‘That’s right, sir. As God is my witness.’
‘Did you run over his head?’ Simon asked.
Edmund shuddered. ‘His head? God’s teeth, no, sir! The wheel went over his chest. The mud showed that plain enough.’
‘Now, Edmund,’ Simon continued, ‘did you see anyone else on the moor that day?’
‘Yes, sir. There was a carter who passed me a while before I got to the fork in the road.’
‘That’d be the fishmonger?’ Simon asked, glancing back at Daniel. And when the steward shrugged: ‘Thomas, send someone to find this itinerant fish-seller and bring him to us as soon as possible.’
‘I also saw Petronilla up on the hillside above the stream just before I saw the two men,’ Edmund recalled, his face screwed up with concentration.
‘The maid?’ Simon asked. ‘What would she have been doing up there?’
Daniel grunted. ‘She often goes up that way to fetch eggs from the ducks. There are several up towards the big pool, and her mistress likes fresh duck-eggs sometimes.’
‘Anybody else?’
‘No,’ lied Edmund stoutly.
‘The very first question that’ll occur to everyone will be, “So why didn’t you immediately go to the manor and fetch help”?’ Baldwin asked.
Edmund gave him a strange look, as if doubting the grave, dark-featured knight’s intelligence. ‘Why, sir? Because the manor knows me only too well, and I’d just been told I was to become a villein again. Would you have gone running back to a place where they’d be as likely to string you up as thank you?’

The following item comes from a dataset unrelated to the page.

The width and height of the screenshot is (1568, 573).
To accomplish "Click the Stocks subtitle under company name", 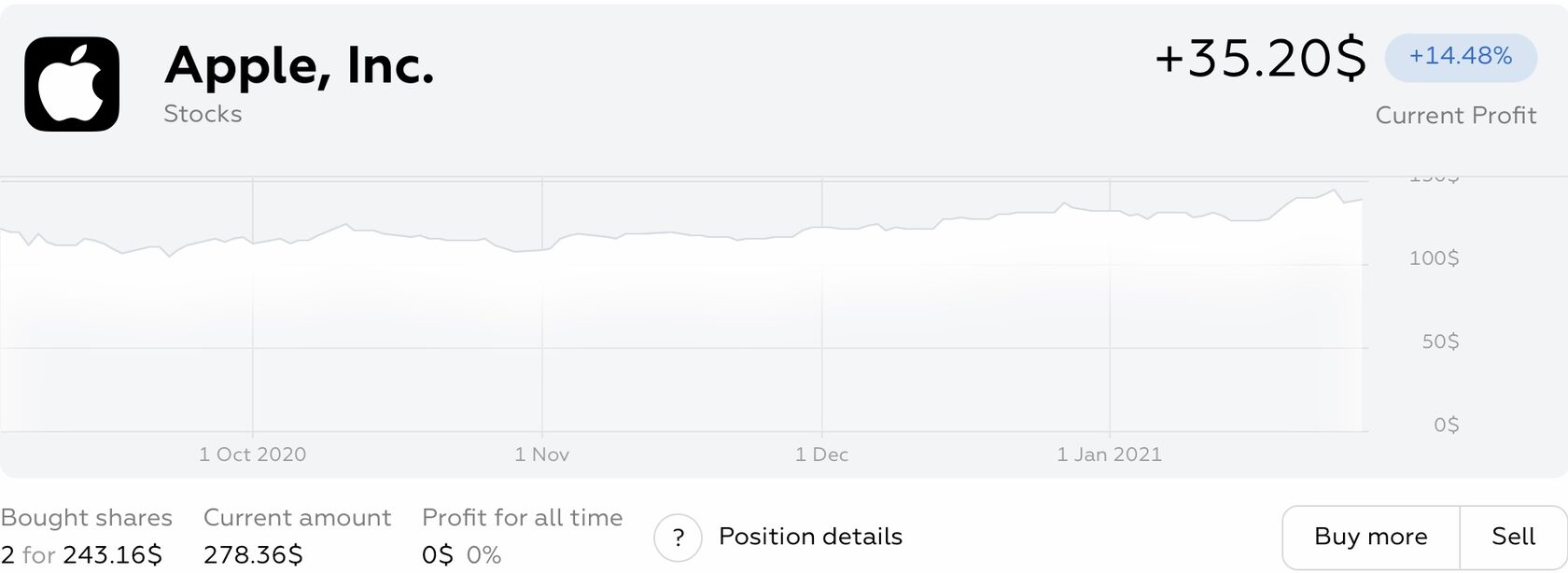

‘Why should they?’ Baldwin asked quietly.
‘Because they’d think I’d run down the boy on purpose, of course! Wouldn’t you?’
Baldwin considered him, head on one side. ‘No, I wouldn’t. You’re a fool often enough, you brag about things when you’re drunk, I have no doubt, and I can tell that you beat your wife, but as to killing a child for revenge – I doubt it. Especially since… How old is your horse?’
‘Eh?’ The man’s face registered his surprise at the sudden question. ‘Fifteen, I suppose, but so what?’
‘How fast can he haul your cart?’
‘I don’t know, he gets me from Oakhampton fast enough.’
‘Could he overtake a running dog?’
‘Well, not with the cart, of course…’
‘Could he overtake a running boy?’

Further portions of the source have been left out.